Francesca Fiorentini is herself a contributor to TYT. She thus has skin in the game in terms of the platform’s rightward turn. Her two-hour interview with Uygur can be seen here; I plan to delve into that interview, as well as others that Uygur has done, in an upcoming essay.
“It has been well established that dissonance following attitude-discrepant behavior is aroused only under circumstances in which people perceive themselves to have acted of their own free will[.]” Cooper et al., op. cit., p. 1102.

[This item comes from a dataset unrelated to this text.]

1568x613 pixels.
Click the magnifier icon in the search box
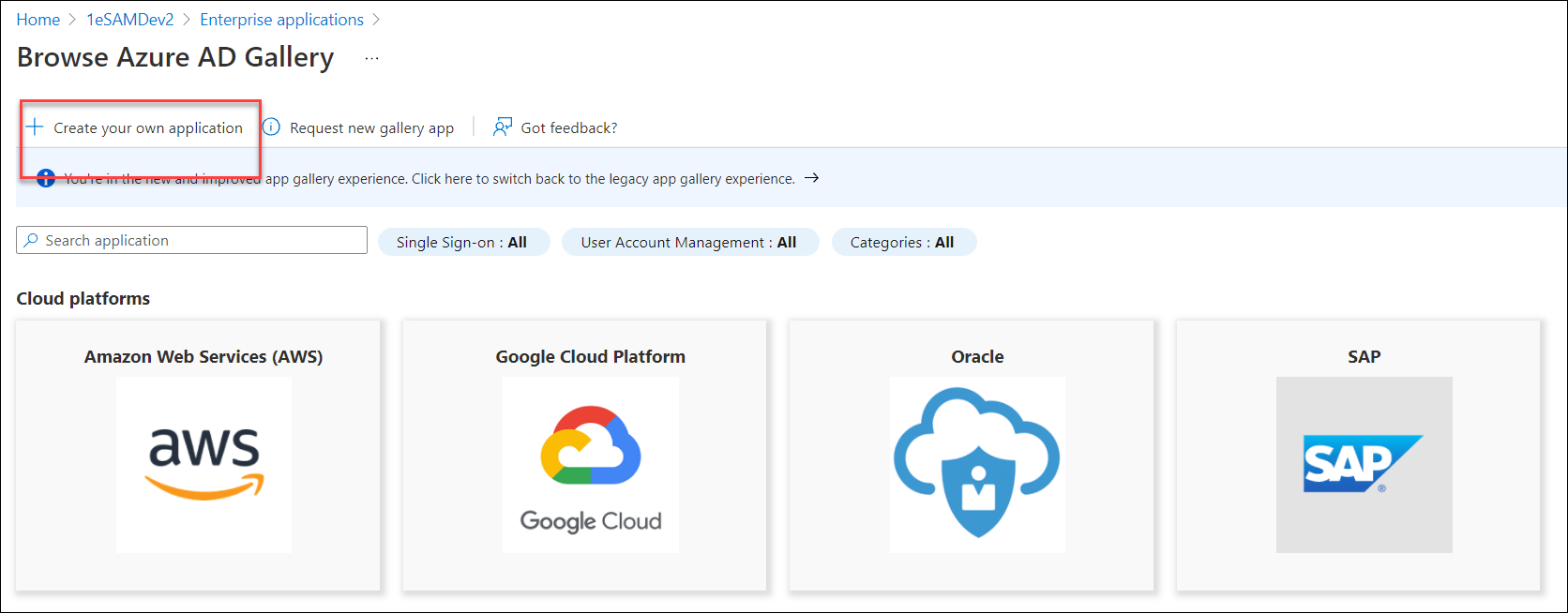31,241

A cultural critic from the past warned us about this form of influence. “One technique in the new manipulation [in propaganda] to which I would like to draw your attention, so that you can perhaps study it a little more closely and resist it, is cumulative effect. A publication like the Soldaten-Zeitung, that is, the National-Zeitung, has developed a remarkable virtuosity in never writing anything in one issue that is extreme enough to warrant intervention based on the current, quite firm laws against anti-Semitism or neo-Nazism. On the other hand, if one looks at a number of issues in succession, one must truly be stricken with the spirit of formalism not to see what they mean. And this danger, this form of allusion that has been elevated to a sophisticated technique, is one of those things that should not only be studied closely and pinpointed; one should surely also try to find legal means by which a democratic state would be able to intervene.” Theodor Adorno, Aspects of the New Right-Wing Extremism (1967 / 2020), pp. 23-24. Polity Press: Cambridge.

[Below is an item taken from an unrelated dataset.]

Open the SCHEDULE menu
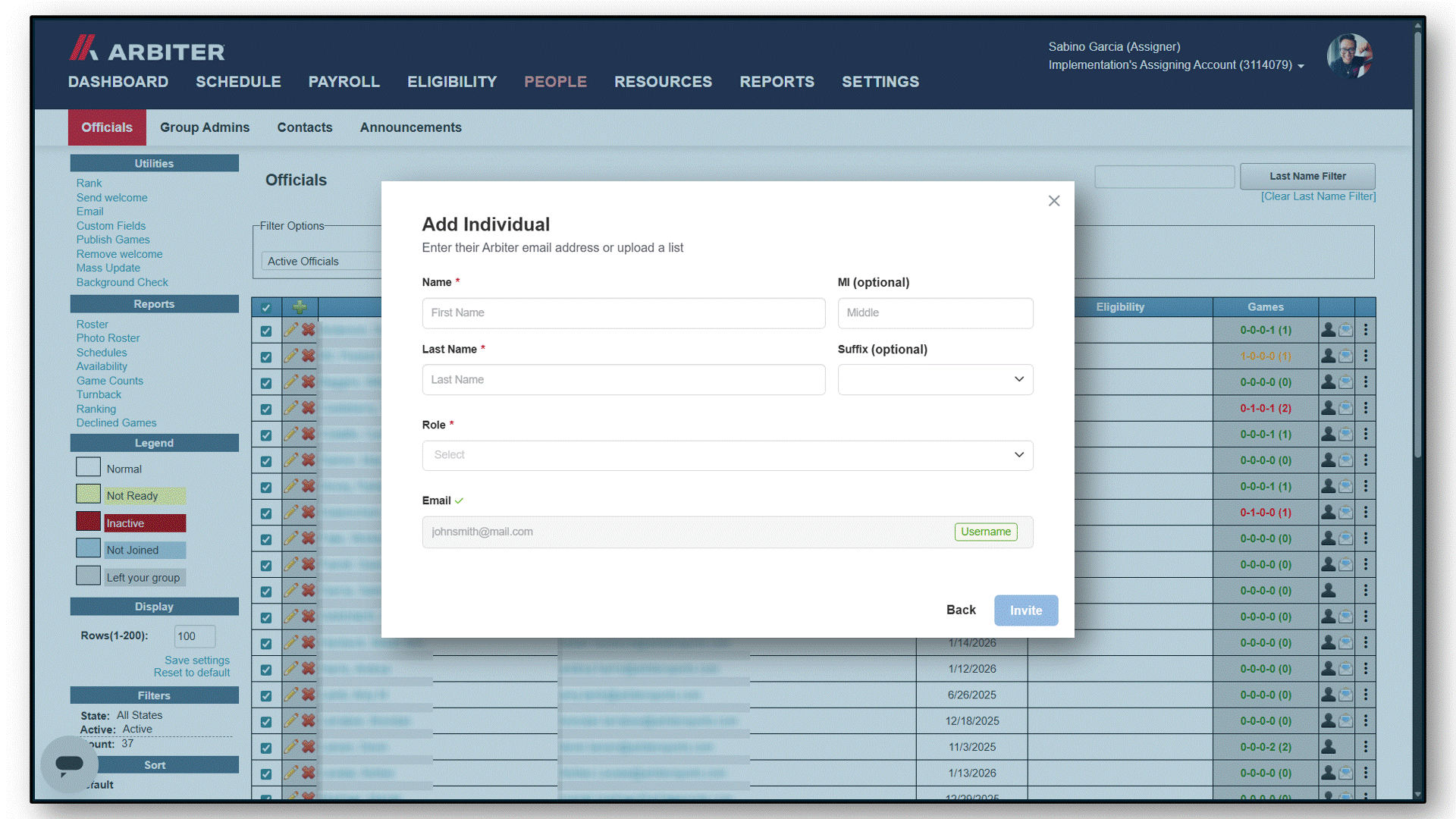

I think that the bulk of these infotainment pundits are grifts of varying sorts. I’ve read anecdotal accounts that claim that Ann Coulter and Tucker Carlson admitted off the record that everything they say is for novelty purposes only and it’s the fault of the listener/viewer if they believe such obvious nonsense. Similarly, I think the first Trump term encouraged the proliferation of pundits and commenters to provide copium for shellshocked liberals. Now that Trump is the once and future president, the bottom has fallen out of that kind of mindless commentary (to be specific, I’m referring both to the ones that were constantly claiming that Trump would be imprisoned for his misdeeds and the ones that only existed to provide breathless updates about whatever dumb thing Trump did in the last three hours). Because these commentators are fundamentally entertainers, rather than journalists or political scientists, their main concern is finding material that sells. If liberalism doesn’t sell, might as well chase the bucks and go conservative.